## start

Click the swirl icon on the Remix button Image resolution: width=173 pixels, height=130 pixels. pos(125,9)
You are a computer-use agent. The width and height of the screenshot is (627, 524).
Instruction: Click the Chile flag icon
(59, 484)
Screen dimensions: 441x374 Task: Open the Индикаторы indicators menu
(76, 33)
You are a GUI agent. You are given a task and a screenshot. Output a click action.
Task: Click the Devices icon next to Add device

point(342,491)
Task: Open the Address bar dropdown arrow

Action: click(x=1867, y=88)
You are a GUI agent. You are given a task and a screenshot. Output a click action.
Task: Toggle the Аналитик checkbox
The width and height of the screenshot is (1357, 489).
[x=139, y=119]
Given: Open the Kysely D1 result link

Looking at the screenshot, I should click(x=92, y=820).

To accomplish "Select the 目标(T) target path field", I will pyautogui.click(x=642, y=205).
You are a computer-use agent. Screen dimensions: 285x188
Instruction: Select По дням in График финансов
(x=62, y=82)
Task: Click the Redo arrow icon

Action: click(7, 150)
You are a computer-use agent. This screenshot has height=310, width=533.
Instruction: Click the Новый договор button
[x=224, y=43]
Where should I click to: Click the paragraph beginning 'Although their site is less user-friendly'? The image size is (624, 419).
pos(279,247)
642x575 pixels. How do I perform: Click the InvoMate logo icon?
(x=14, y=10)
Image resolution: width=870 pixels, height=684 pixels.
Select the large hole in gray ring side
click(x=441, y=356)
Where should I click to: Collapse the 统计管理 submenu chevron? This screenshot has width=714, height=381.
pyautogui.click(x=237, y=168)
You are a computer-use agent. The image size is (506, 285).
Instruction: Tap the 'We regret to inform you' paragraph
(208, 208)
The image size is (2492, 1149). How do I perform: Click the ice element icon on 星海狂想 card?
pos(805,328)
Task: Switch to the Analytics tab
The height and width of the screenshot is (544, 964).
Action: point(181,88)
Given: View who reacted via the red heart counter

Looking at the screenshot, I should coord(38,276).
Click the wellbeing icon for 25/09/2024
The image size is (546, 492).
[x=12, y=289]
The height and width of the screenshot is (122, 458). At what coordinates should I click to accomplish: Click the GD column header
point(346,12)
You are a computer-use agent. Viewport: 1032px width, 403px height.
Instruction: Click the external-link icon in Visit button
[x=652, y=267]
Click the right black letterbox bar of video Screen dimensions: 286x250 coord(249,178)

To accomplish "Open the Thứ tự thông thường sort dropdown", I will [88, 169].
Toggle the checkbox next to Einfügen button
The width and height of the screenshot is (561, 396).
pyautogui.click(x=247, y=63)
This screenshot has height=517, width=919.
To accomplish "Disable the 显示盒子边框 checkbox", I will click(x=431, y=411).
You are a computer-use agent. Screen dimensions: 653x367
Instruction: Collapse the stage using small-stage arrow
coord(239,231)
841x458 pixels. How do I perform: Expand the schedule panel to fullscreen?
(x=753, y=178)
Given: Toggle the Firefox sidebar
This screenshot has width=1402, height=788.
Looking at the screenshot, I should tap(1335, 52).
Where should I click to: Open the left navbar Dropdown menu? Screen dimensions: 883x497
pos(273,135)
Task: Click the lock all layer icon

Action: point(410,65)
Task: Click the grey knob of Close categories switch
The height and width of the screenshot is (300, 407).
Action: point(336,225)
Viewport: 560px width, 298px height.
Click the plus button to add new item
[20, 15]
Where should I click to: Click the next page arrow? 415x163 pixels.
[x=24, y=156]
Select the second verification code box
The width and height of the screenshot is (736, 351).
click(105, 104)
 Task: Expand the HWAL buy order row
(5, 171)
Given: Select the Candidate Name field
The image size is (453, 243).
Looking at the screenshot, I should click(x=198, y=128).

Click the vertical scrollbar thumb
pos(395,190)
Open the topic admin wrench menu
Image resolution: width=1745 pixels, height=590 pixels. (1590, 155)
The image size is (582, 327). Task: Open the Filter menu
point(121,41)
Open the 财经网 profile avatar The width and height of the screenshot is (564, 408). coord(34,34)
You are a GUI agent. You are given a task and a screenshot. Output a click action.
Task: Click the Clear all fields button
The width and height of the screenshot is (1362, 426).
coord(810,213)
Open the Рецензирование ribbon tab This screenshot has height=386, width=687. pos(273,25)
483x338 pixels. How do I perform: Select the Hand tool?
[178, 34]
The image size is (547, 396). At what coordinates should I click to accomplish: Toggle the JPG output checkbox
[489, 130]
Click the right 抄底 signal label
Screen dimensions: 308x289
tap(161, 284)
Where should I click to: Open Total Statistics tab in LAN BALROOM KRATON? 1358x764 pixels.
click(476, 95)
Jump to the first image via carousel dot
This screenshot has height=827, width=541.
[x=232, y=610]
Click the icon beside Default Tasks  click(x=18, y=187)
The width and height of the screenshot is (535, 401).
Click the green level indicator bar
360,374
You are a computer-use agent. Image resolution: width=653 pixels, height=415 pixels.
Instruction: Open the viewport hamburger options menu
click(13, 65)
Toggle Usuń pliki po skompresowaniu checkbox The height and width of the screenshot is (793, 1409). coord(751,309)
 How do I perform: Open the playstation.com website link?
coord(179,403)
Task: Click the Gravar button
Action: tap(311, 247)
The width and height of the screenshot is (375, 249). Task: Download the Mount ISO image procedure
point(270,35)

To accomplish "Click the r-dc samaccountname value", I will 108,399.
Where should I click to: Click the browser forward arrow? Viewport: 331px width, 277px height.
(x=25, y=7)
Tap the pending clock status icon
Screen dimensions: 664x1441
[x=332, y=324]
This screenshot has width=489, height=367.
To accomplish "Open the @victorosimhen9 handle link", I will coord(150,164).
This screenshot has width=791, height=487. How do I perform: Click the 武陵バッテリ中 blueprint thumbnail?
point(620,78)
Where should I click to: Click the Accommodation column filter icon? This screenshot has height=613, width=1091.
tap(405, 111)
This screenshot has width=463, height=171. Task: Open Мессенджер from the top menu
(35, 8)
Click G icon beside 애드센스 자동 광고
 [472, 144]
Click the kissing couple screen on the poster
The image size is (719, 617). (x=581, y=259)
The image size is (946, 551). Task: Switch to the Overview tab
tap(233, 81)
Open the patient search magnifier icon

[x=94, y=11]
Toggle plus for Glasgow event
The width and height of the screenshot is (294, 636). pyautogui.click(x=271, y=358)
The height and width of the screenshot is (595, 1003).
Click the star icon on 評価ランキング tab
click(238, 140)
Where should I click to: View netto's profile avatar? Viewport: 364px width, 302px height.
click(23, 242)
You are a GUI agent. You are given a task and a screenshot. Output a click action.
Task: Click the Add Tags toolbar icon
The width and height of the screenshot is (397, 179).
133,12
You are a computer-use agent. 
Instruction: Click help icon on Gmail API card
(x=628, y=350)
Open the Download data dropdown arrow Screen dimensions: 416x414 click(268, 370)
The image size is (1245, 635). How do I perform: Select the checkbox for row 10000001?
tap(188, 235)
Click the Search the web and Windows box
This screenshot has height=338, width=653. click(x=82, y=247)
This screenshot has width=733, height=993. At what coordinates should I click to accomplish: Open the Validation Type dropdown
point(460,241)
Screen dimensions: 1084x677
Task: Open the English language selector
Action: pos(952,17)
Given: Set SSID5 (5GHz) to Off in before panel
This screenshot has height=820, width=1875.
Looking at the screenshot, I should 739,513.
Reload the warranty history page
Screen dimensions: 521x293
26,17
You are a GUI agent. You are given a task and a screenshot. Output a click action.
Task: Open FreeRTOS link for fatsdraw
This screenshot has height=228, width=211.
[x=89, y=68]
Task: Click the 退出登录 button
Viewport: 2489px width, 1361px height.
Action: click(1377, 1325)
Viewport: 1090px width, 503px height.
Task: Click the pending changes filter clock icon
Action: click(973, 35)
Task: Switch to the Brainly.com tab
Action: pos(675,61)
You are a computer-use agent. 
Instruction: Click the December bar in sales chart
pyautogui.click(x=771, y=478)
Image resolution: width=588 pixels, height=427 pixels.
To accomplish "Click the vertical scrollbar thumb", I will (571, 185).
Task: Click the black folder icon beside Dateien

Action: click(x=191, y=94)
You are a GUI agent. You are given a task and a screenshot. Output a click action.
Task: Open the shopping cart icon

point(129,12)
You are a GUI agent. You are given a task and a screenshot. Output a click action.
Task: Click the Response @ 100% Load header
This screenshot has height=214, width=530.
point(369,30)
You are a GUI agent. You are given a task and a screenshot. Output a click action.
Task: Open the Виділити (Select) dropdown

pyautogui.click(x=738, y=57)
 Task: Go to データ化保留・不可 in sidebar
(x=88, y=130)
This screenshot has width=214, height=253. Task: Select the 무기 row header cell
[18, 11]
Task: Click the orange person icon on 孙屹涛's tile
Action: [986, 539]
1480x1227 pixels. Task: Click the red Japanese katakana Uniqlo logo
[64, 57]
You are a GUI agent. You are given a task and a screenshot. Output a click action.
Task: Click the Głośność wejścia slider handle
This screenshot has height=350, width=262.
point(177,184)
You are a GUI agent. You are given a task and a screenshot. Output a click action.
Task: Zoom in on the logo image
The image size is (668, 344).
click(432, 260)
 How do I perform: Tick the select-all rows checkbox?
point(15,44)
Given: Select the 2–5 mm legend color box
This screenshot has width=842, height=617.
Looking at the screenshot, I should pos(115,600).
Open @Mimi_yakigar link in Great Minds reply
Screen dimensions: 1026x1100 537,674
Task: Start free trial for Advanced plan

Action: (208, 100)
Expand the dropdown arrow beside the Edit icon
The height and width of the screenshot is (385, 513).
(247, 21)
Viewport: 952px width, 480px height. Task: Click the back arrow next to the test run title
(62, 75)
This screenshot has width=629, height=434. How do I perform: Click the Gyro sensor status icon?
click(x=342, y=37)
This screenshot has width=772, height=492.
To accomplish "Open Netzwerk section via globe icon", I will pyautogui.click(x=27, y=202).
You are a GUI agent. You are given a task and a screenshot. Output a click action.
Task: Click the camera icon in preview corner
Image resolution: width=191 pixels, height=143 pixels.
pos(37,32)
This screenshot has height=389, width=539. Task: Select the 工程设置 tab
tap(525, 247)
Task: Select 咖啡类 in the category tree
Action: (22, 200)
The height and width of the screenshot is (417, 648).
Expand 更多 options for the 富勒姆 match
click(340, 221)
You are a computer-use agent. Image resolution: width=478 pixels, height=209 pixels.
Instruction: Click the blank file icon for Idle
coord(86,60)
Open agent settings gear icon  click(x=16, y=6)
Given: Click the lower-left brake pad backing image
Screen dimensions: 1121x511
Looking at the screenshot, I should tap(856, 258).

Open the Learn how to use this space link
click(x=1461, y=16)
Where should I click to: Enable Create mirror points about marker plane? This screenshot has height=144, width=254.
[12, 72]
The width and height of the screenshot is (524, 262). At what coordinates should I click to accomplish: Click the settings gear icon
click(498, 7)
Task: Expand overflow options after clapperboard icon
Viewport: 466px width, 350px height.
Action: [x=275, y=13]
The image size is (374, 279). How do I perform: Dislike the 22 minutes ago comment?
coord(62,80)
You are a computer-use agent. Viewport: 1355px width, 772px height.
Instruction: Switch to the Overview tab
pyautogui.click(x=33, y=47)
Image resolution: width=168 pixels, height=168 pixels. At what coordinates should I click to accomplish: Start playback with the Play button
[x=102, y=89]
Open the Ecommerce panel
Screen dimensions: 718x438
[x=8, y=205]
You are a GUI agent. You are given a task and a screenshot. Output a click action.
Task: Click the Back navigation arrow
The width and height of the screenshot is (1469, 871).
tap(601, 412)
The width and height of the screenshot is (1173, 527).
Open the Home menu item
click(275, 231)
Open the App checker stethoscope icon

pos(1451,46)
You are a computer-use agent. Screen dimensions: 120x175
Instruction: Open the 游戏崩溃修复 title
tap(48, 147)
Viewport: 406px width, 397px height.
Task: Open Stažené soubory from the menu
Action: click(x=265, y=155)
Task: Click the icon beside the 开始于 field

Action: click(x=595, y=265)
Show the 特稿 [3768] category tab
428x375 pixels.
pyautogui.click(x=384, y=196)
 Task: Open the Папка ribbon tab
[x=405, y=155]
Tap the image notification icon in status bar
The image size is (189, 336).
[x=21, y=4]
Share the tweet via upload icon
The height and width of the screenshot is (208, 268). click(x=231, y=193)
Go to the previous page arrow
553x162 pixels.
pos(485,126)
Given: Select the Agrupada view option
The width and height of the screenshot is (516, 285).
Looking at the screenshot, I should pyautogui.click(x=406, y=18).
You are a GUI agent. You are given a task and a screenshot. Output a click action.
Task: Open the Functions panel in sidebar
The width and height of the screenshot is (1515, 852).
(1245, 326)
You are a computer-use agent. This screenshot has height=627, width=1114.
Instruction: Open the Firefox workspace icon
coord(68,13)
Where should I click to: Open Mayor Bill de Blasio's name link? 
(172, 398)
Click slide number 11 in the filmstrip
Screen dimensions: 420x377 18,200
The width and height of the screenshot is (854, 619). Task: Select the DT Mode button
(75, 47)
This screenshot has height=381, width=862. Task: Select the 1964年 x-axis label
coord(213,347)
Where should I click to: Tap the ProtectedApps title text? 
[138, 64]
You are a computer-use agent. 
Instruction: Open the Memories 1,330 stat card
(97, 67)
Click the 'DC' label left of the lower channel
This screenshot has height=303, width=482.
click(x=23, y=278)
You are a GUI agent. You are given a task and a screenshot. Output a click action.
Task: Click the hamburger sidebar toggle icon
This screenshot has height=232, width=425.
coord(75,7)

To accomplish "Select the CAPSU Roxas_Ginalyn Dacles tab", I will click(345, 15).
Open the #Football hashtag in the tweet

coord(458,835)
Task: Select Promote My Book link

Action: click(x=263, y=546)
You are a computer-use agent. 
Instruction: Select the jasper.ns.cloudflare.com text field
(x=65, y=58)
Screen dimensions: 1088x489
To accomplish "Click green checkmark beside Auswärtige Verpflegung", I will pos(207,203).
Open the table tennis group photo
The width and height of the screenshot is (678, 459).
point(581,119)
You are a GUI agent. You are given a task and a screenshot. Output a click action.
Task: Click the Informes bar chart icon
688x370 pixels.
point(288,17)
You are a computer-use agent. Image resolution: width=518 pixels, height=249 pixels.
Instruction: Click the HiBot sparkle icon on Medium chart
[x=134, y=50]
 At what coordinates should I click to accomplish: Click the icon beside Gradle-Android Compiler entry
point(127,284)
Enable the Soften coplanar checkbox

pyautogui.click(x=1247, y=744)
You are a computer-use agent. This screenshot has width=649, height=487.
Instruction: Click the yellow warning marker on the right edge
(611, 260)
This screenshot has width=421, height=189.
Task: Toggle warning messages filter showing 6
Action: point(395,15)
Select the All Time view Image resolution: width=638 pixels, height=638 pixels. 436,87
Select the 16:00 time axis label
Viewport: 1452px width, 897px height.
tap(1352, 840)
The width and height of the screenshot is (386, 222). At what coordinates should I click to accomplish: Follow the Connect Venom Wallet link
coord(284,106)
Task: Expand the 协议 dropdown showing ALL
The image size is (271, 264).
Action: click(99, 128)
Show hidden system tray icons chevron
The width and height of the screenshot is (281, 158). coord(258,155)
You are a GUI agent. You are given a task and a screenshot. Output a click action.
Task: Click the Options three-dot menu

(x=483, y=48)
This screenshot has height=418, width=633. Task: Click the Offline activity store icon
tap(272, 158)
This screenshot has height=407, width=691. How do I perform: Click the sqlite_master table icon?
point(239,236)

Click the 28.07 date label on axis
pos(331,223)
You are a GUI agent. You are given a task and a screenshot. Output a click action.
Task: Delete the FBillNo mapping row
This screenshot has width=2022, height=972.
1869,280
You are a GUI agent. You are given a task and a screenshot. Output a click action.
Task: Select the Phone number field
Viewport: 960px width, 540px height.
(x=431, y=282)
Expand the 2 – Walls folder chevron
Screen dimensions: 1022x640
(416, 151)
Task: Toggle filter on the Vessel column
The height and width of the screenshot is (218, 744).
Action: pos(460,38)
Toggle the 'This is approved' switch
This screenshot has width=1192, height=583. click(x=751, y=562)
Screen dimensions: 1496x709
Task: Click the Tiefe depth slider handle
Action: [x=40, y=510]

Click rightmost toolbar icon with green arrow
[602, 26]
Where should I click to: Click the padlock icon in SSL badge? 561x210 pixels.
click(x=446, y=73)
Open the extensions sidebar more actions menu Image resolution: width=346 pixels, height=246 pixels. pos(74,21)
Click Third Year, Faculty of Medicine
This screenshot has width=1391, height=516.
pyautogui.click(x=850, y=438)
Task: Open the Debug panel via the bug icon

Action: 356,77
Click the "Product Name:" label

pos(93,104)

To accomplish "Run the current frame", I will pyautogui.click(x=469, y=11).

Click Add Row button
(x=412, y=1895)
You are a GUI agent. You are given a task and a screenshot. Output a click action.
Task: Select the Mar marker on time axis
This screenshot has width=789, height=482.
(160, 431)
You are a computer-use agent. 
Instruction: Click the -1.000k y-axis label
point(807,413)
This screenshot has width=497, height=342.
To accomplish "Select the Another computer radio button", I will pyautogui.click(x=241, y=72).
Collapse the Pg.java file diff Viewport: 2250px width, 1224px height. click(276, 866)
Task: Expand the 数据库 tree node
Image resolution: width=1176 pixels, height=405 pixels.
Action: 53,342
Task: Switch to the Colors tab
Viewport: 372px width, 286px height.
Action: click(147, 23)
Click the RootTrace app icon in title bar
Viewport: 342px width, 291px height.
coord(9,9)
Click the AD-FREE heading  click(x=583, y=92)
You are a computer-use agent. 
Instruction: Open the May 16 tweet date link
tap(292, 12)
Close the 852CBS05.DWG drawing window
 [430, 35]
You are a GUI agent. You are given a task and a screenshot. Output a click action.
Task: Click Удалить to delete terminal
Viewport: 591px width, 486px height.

## end

• _SHORT PROBLEM_:
Can you echo back every line from the one that contains "The width and height of the screenshot is (1173, 527)." through the one that contains "coord(458,835)", both of those included, with nothing else?

• _CORRECT ANSWER_:
The width and height of the screenshot is (1173, 527).
Open the Home menu item
click(275, 231)
Open the App checker stethoscope icon

pos(1451,46)
You are a computer-use agent. Screen dimensions: 120x175
Instruction: Open the 游戏崩溃修复 title
tap(48, 147)
Viewport: 406px width, 397px height.
Task: Open Stažené soubory from the menu
Action: click(x=265, y=155)
Task: Click the icon beside the 开始于 field

Action: click(x=595, y=265)
Show the 特稿 [3768] category tab
428x375 pixels.
pyautogui.click(x=384, y=196)
 Task: Open the Папка ribbon tab
[x=405, y=155]
Tap the image notification icon in status bar
The image size is (189, 336).
[x=21, y=4]
Share the tweet via upload icon
The height and width of the screenshot is (208, 268). click(x=231, y=193)
Go to the previous page arrow
553x162 pixels.
pos(485,126)
Given: Select the Agrupada view option
The width and height of the screenshot is (516, 285).
Looking at the screenshot, I should pyautogui.click(x=406, y=18).
You are a GUI agent. You are given a task and a screenshot. Output a click action.
Task: Open the Functions panel in sidebar
The width and height of the screenshot is (1515, 852).
(1245, 326)
You are a computer-use agent. This screenshot has height=627, width=1114.
Instruction: Open the Firefox workspace icon
coord(68,13)
Where should I click to: Open Mayor Bill de Blasio's name link? 
(172, 398)
Click slide number 11 in the filmstrip
Screen dimensions: 420x377 18,200
The width and height of the screenshot is (854, 619). Task: Select the DT Mode button
(75, 47)
This screenshot has height=381, width=862. Task: Select the 1964年 x-axis label
coord(213,347)
Where should I click to: Tap the ProtectedApps title text? 
[138, 64]
You are a computer-use agent. 
Instruction: Open the Memories 1,330 stat card
(97, 67)
Click the 'DC' label left of the lower channel
This screenshot has height=303, width=482.
click(x=23, y=278)
You are a GUI agent. You are given a task and a screenshot. Output a click action.
Task: Click the hamburger sidebar toggle icon
This screenshot has height=232, width=425.
coord(75,7)

To accomplish "Select the CAPSU Roxas_Ginalyn Dacles tab", I will click(345, 15).
Open the #Football hashtag in the tweet

coord(458,835)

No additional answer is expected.